Court Acknowledges Calls for Caution when Applying “Proportionality Test” to Preservation, Denies Motion for Protective Order
Pippins v. KPMG LLP, No. 11 Civ. 0377 (CM)(JLC), 2011 WL 4701849 (S.D.N.Y. Oct. 7, 2011)
KPMG sought a protective order to limit the scope of its preservation obligation or to shift a portion of its preservation costs to plaintiffs. At the time, the parties awaited ruling on plaintiffs’ Motion to Certify and KPMG was preserving more than 2,500 hard drives at a cost of more than $1,500,000. Following the court’s analysis, the motion was denied.

• [INPUT DATA]
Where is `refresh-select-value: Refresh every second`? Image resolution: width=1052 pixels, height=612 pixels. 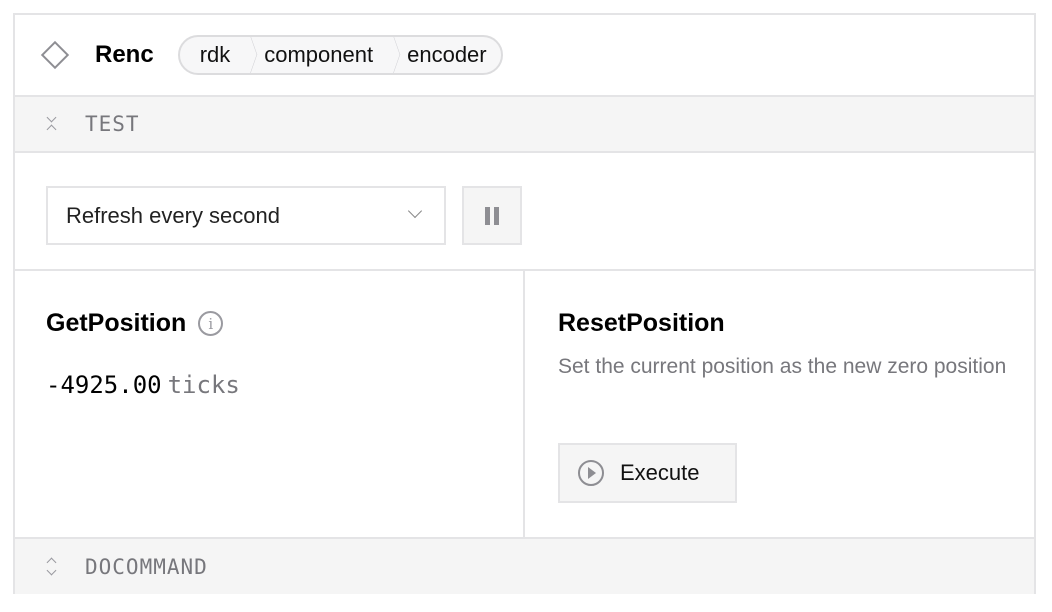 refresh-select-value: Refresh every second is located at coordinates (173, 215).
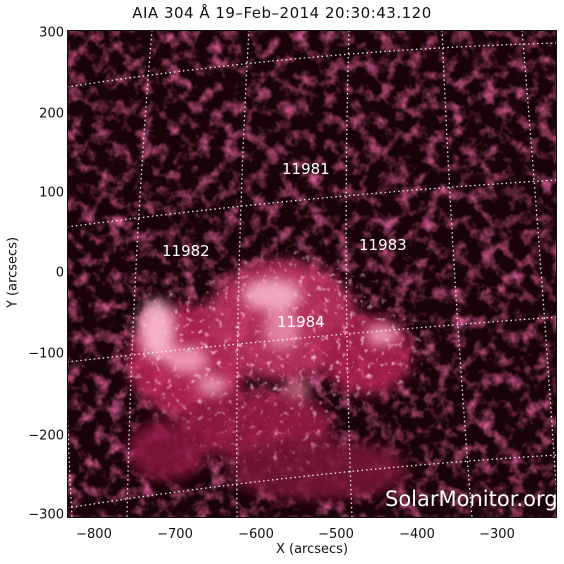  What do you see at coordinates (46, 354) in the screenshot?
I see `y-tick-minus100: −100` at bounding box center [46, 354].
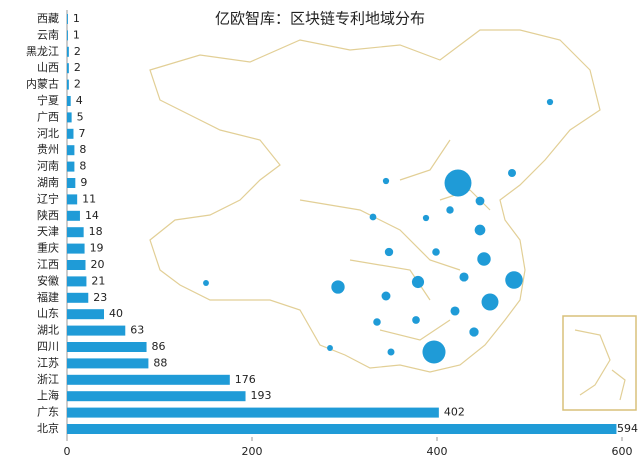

• [PARTS OF THE EXERCISE]
• 1. According to the case summary, how many hard drives was KPMG preserving?
• 2. Do these statements agree with the case summary? (a) KPMG asked to shift part of its preservation costs to the plaintiffs. (b) The court granted KPMG's motion for a protective order. (c) KPMG's preservation costs were under $1,000,000.
• 3. From the case summary, write out the stretch from "KPMG sought a" through "motion was denied.".
Rely on the case summary alone.

• [ANSWERS]
• 1. More than 2,500.

• 2.
(a) Yes: "or to shift a portion of its preservation costs to plaintiffs"
(b) No: "the motion was denied"
(c) No: "at a cost of more than $1,500,000"

• 3.
KPMG sought a protective order to limit the scope of its preservation obligation or to shift a portion of its preservation costs to plaintiffs. At the time, the parties awaited ruling on plaintiffs’ Motion to Certify and KPMG was preserving more than 2,500 hard drives at a cost of more than $1,500,000. Following the court’s analysis, the motion was denied.